The course of interrogation, torture, investigation, Eros and Thanatos, which permeate the archetypal, avant-garde work of Franz Kafka, in which the brutalism of the inner and outer human being becomes the content and message of this complex theatrical exploration.
Veljko Mićunović, a director for whom the topic of a permanent antagonism of an individual and the social system is a constant stage challenge, delivers the painful Kafkaesque drama in a theatrical language that is functional, yet drastic.
The stylistic precision of whiteness, which provides a framework for guessing whether we are still alive or on the otherworld, is created by set designer Željko Piškorić, while the exact costumes are created by Marija Marković Milojev. Aljoša Đidić (K.), who has the most difficult task – to show the terrifying mysticism of Kafka’s duality between deadly suspicion of the truth and justice, and the dark Eros, achieves it with great inner strength and devastating energy.
Radoje Čupić, delivering Kafka’s destructive frustration of his father’s authority, deftly and easily manages to turn his command of the crime into a conviction of his own self. Draginja Voganjac, Marija Medenica and Jovana Mišković advocate and defend the feminine principle of Kafka’s complex nature; their tenderness and cruelty, indeed, are of a different kind than that shown by Marko Savić and Igor Greksa, all of them merging into a single character, who, in human or animal form, is to be a companion in suffering to the victim, who strives to and looks forward to the finale, a knife in the heart.

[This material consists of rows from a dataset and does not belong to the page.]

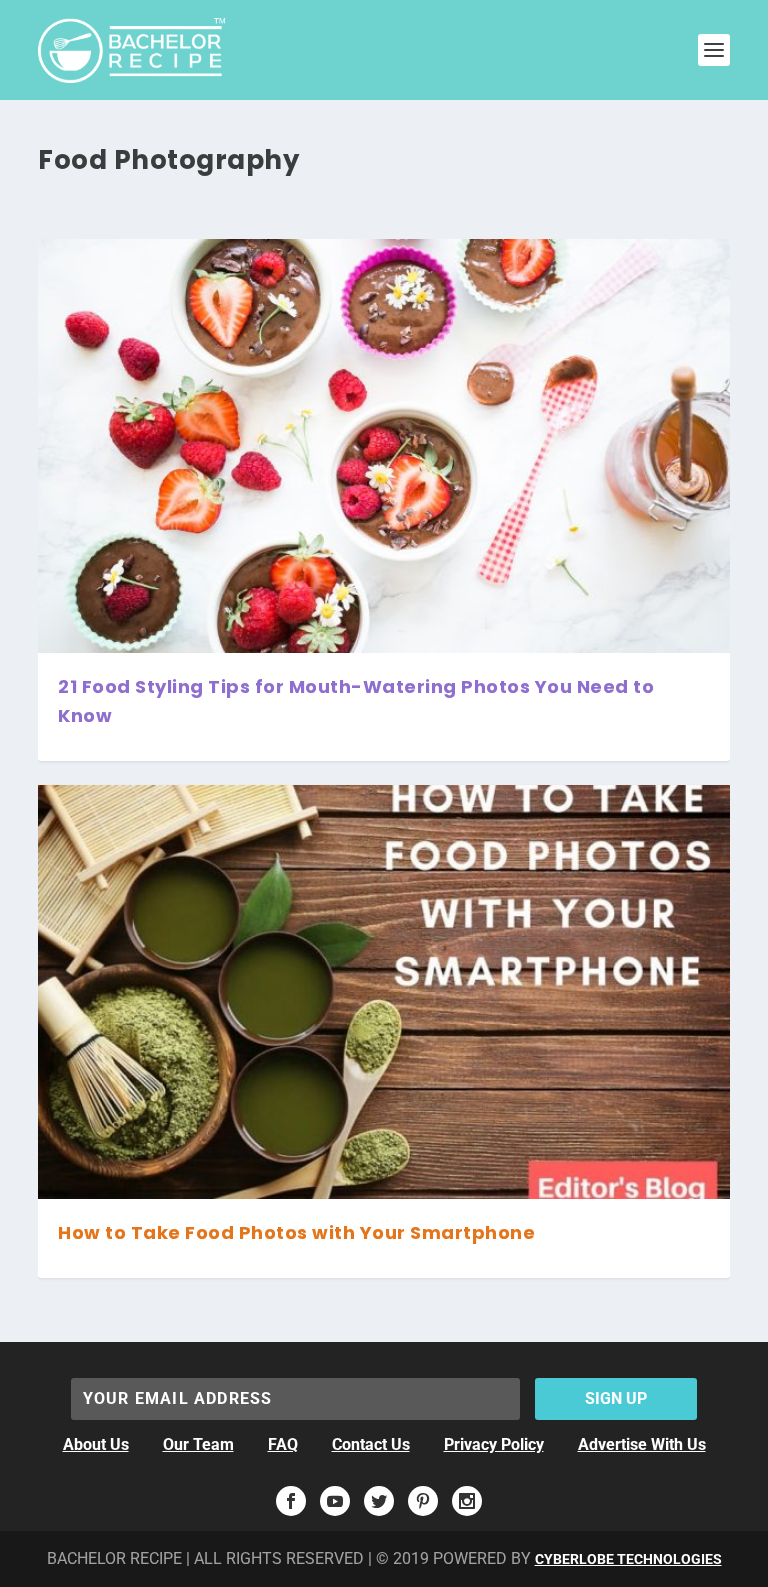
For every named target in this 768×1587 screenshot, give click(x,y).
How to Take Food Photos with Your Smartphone (296, 1232)
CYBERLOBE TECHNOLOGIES (628, 1559)
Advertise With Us (642, 1444)
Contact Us (371, 1444)
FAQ (283, 1444)
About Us (96, 1444)
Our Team (198, 1444)
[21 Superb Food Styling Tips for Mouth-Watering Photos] (383, 446)
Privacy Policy (494, 1444)
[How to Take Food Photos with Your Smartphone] (383, 992)
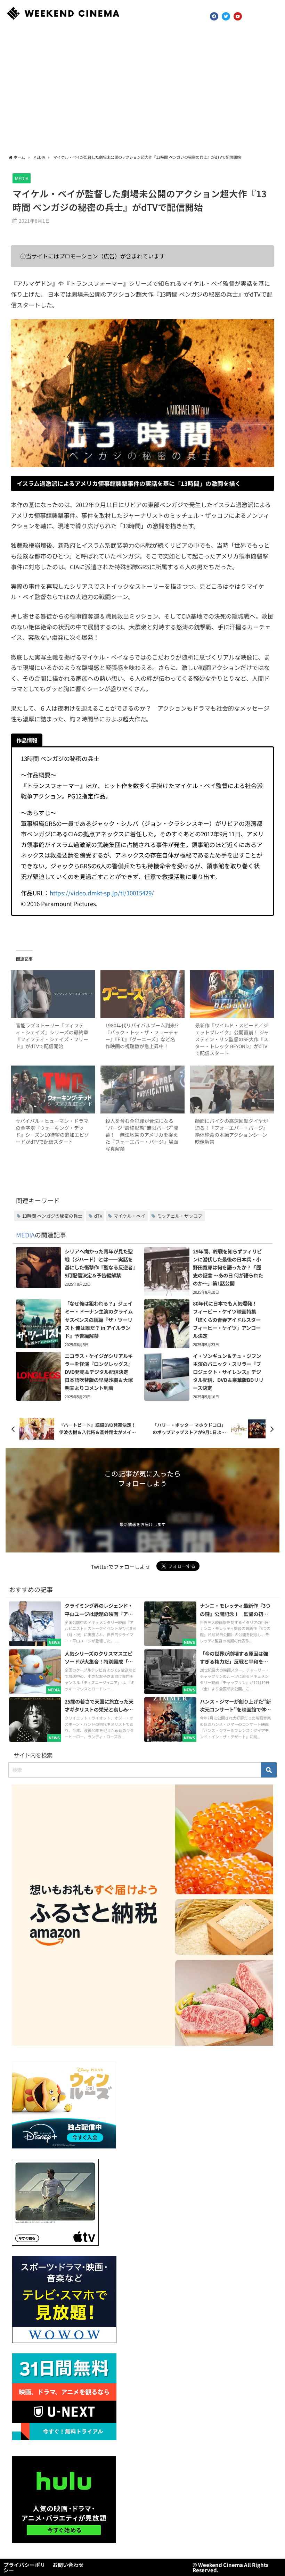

A special feature of this complex play, which delivers a continuous transformation from verity to fiction, are songs (Irena Popović), which revert the associations to Kafka’s sense of guilt, achieving the effect of multiplying and generalising his suffering, to the point that everyone needs to apologise to everyone else, and they all become fictitious victims and their own executioners, evoking horrors hauled from the earliest memories that are not healed by growing up.
The surreal Kafkaesque situation paradoxically infuses the atmosphere on the SNP stage with a real sense of anxiety and uncertainty, which is predominant today in our country and in the world. The machine, from the play’s title, works non-stop, with the deafening noise of its products being manipulated. And these products are social repression and the deadly humour of the elusiveness of crime, the real riders of the apocalypse today.
The post-dramatic theatre moves exclusively in the domain of association and message, which is indicated by the stage procedure, so it is also interpreted through the prism of one’s own artistic and social experience.
Dragana Bošković, Novosti, 29th December 2021
Veljko Mićunović
A graduate of Egon Savin, he once honed his directing craft as an assistant director to Paolo Magelli and Jiří Menzel. Since then, he has directed a number of plays, including: “Hunting Cockroaches,” “Othello,” “The Tragic Burlesque,” “Death of a Traveling Salesman,” “Misunderstanding,” “Powder,” “Wardrobe,” “A Suicide,” “Democracy.” Some of them have been performed at the festivals: Pozorje, Bitef, Drama Festival in Ljubljana, MESS in Sarajevo, Ex Ponto in Ljubljana, Budva City Theatre… At the 65th Sterijino pozorje theatre festival, Mićunović was awarded a special Sterija Award as a director of the play “The Workers’ Chronicle” produced by the National Theatre Subotica.
Talking about his opinion of man and today’s world and what he addresses in his plays, Mićunović once said: “We live at the crossroads, in eternal transitions, political parasitism, trying to get piggybacked by others, without a desire to start from the personal, from educating our own selves, one’s own beings, one’s own environments.”